Comparative quantitative structure-activity relationship study of some l-aminocyclopentyl-3-carboxyamides as CCR2 inhibitors using stepwise MLR, FA-MLR, and GA-PLS

摘要

Multiple linear regression (MLR), factor analysis in combination with multiple linear regression (FA-MLR), and genetic algorithm subset selection partial least square (GA-PLS) regression methods were used for quantitative structure-activity relationships (QSAR) model building. These approaches were employed to investigate the correlation between pIC_(50) and various physicochemical descriptors of 28 compounds of 1-aminocyclopentyl-3-carboxyamides including substituted tetrahydropyran moieties as CCR2 inhibitors. The obtained models were validated using cross-validation and external test set.

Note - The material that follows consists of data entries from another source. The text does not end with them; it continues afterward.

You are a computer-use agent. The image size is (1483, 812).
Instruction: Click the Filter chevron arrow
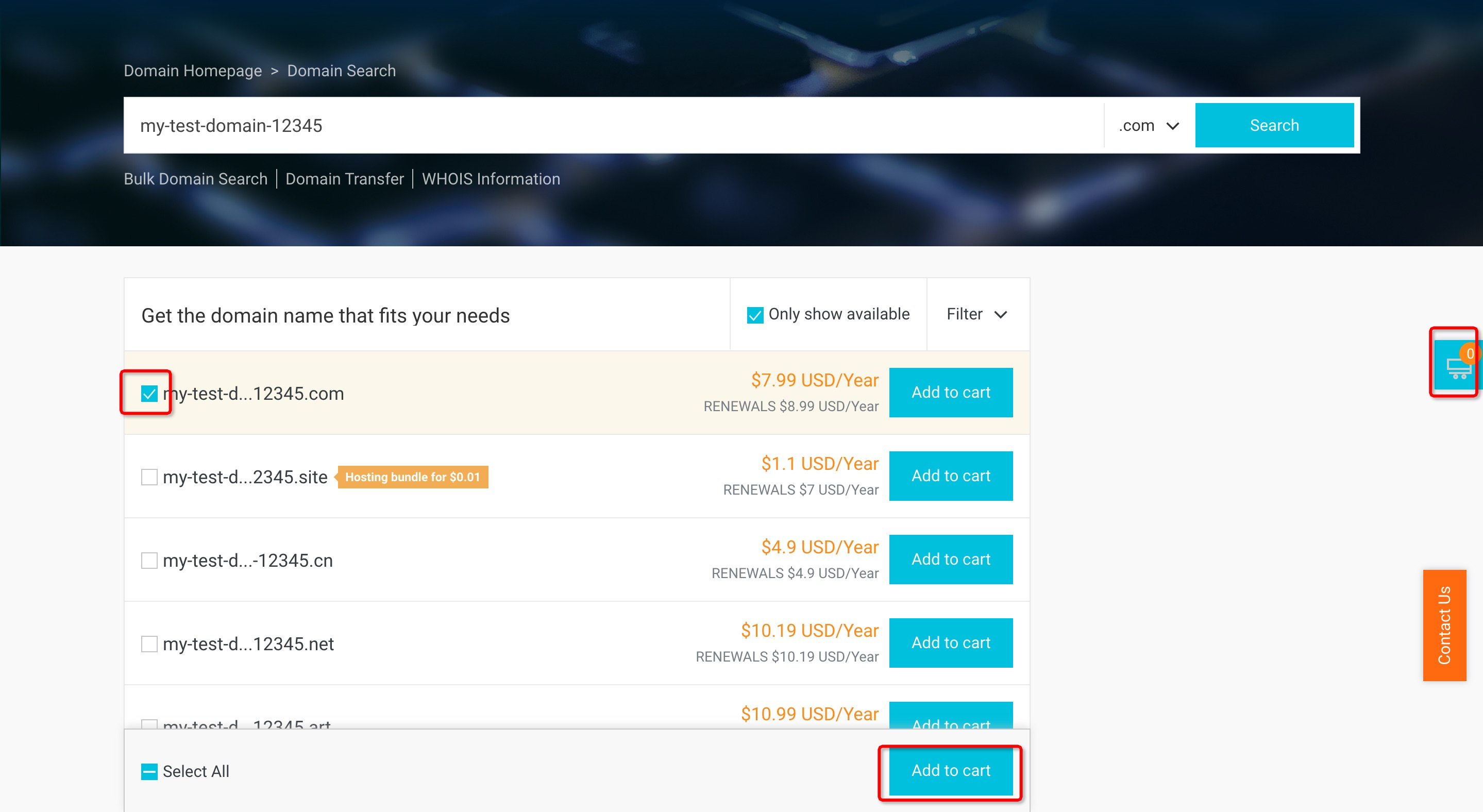click(x=1001, y=315)
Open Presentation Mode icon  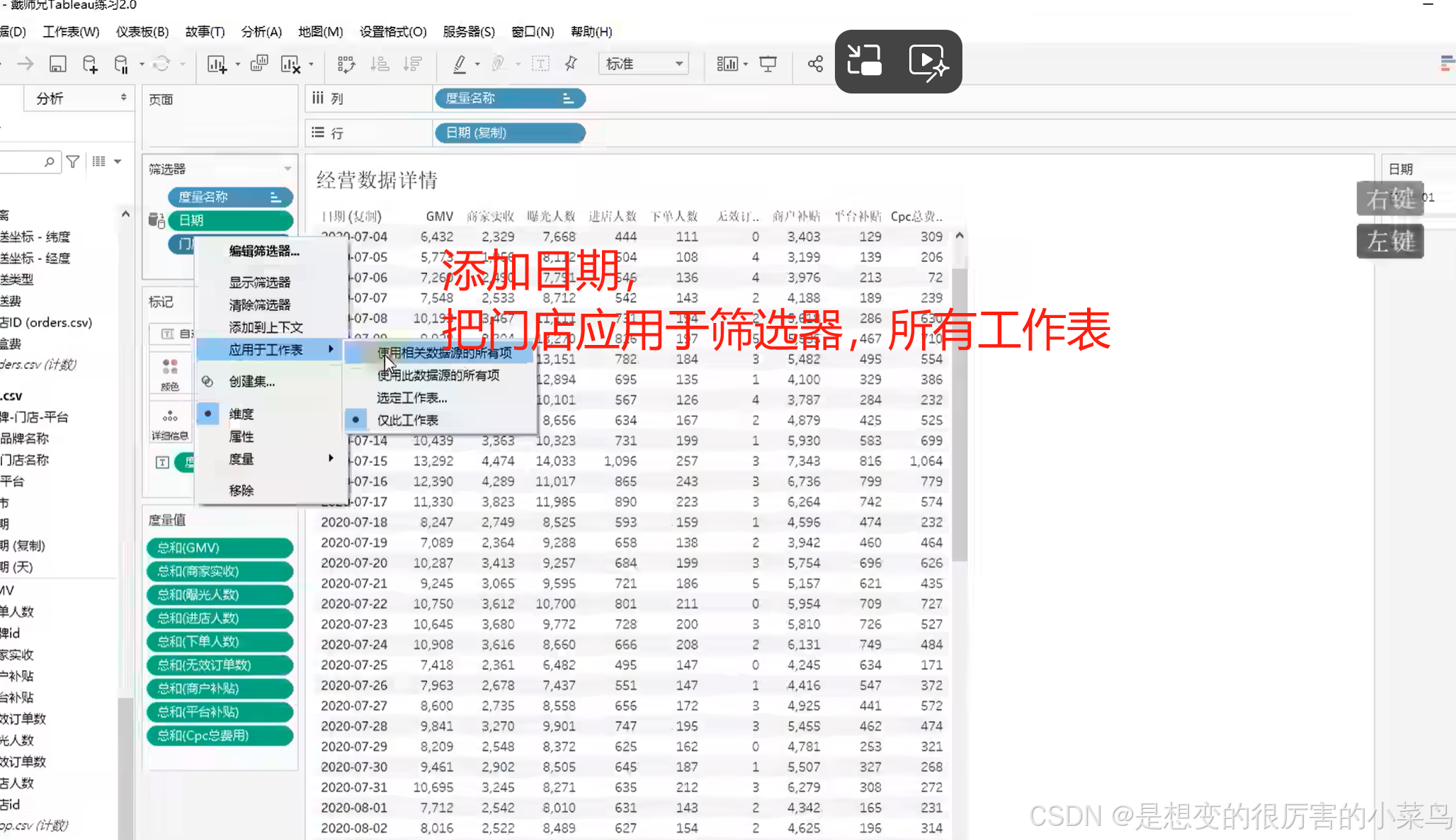[768, 64]
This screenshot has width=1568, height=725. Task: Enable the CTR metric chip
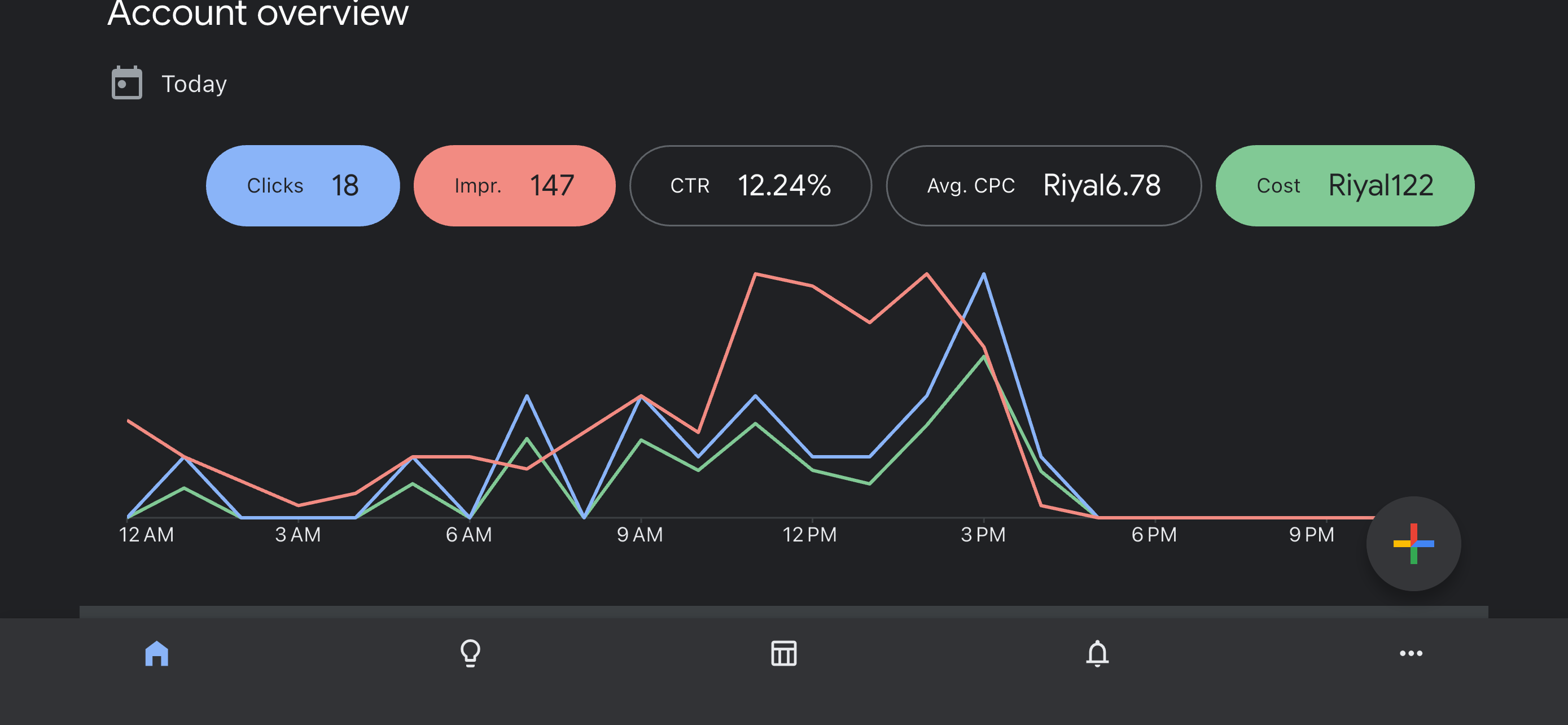click(x=750, y=186)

The predictability and robustness of the developed models were considered by some figures of merit such as RMSEP and Y-randomization. MLR, FA-MLR, and GA-PLS have R2 equal to 0.84, 0.69, and 0.93, respectively. Predicted variance by MLR, FA-MLR, and GA-PLS (R2 test) is 78, 75, and 78%, respectively. Furthermore, the domain of applicability which indicates the area of reliable predictions is denned. The prediction results by models are in good agreement with the experimental value.